São Victor foi até ao século XVI um lugar considerado externo à cidade de Braga, dado encontrar-se fora dos muros da cidadela medieval. As alterações urbanísticas empreendidas por D. Diogo de Sousa ajudaram certamente a aproximar a cidade, contudo haveria de ser um outro arcebispo a deixar a sua marca na freguesia. Foi D. Luís de Sousa quem no ano de 1686 patrocinou a reedificação do ancestral local de culto, que terá sido sagrado por D. Paio Mendes em 1120. Transformado num dos mais elegantes templos barrocos da cidade, detém um dos mais importantes conjuntos da azulejaria nacional, saídos da criatividade de Gabriel del Barco, que se inspirou nas histórias recolhidas por D. Rodrigo da Cunha na sua “História Eclesiástica dos Arcebispos de Braga”. Foi à sombra da igreja de S. Victor, vértice das duas artérias fulcrais da freguesia – a rua do Assento (S. Domingos) e a rua da Régua (S. Victor) – que surgiu uma das atividades económicas mais significativas da história de Braga: a chapelaria.

Inicialmente com uma produção concentrada em pequenas oficinas familiares, haveria de ser o fundamento para a origem de unidades de grande produção de chapéus. Foi no território de São Victor que se deu o surgimento de grandes indústrias de chapelaria ao longo do século XIX. Salientamos as três maiores fábricas ‘a vapor’ que conseguiram singrar no tecido económico da cidade: “Taxa”, fundada em 1851; “Social Bracarense” cuja atividade se iniciou em 1866; e finalmente “A Industrial”, fundada em 1921. Na mesma área nasce, em 1894, a Saboaria e Perfumaria Confiança.
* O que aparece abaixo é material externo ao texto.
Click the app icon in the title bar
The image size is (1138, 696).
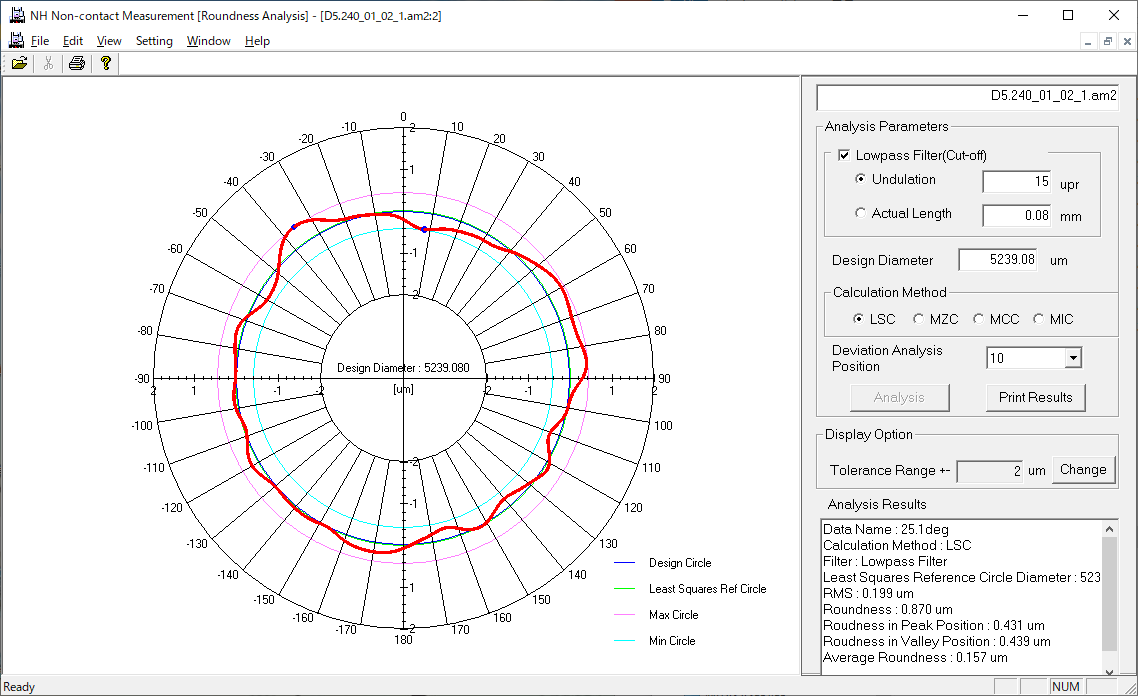(x=17, y=15)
Até à desanexação do território da freguesia de S. José de S. Lázaro em 1747, S. Victor ocupava praticamente todo o quadrante sul e oriental do território extramuros de Braga. Segundo dados de meados do século XVIII, possuiria uma população a rondar os três milhares, subdivididos por artérias periurbanas e zonas eminentemente urbanas, como é o caso do campo de Nossa Senhora a Branca e parte do Campo de Santana, mas também de múltiplos lugares de cariz rural. Segundo o “Dicionário Geográfico” de 1747- -51, a freguesia possuía as aldeias de Passos, de Vilar, Santa Tecla, Torneiros, Soutinha e Areal. Curiosamente algumas destas áreas só haveriam de tornar-se urbanas já na segunda metade do século XX.

Foi próximo de um destes povoados, o lugar de Passos, que Braga, pelo menos desde o período romano, encontrou os mananciais suficientes para dar de beber aos bracarenses. O complexo das Sete Fontes, ao qual D. José de Bragança deu forma no século XVIII, é um dos principais legados que o território vitoriano concedeu à cidade de Braga e pode ser no futuro um dos seus espaços emblemáticos. A abertura da rua de Santa Margarida em 1867, da rua Bernardo Sequeira em 1886, e da avenida 31 de Janeiro em 1912, sublinhando o antigo caminho das Gabieiras, acabaram por rasgar a freguesia e lançar as bases do urbanismo posterior. São Victor cresceu, apesar de em 1933 ter cedido mais uma parte do seu território para a recém-criada freguesia de S. Vicente. O plano de urbanização lançado no consulado de Santos da Cunha na edilidade haveria de dar o primeiro impulso de crescimento, absolutamente confirmado no último quartel do século passado com a instalação da Universidade do Minho na sua extremidade oriental. Depois da instalação do cemitério em 1870, seguiu-se o Tribunal em 1995. Até o Arcebispo passou a ser residente permanente na freguesia a partir de 1921. A instalação do hospital em 2011 foi a confirmação definitiva da superior relevância desta freguesia no contexto urbano de Braga. A partir de agora todos os bracarenses passam a nascer como naturais de São Victor, a freguesia que não deixa esmorecer o seu protagonismo.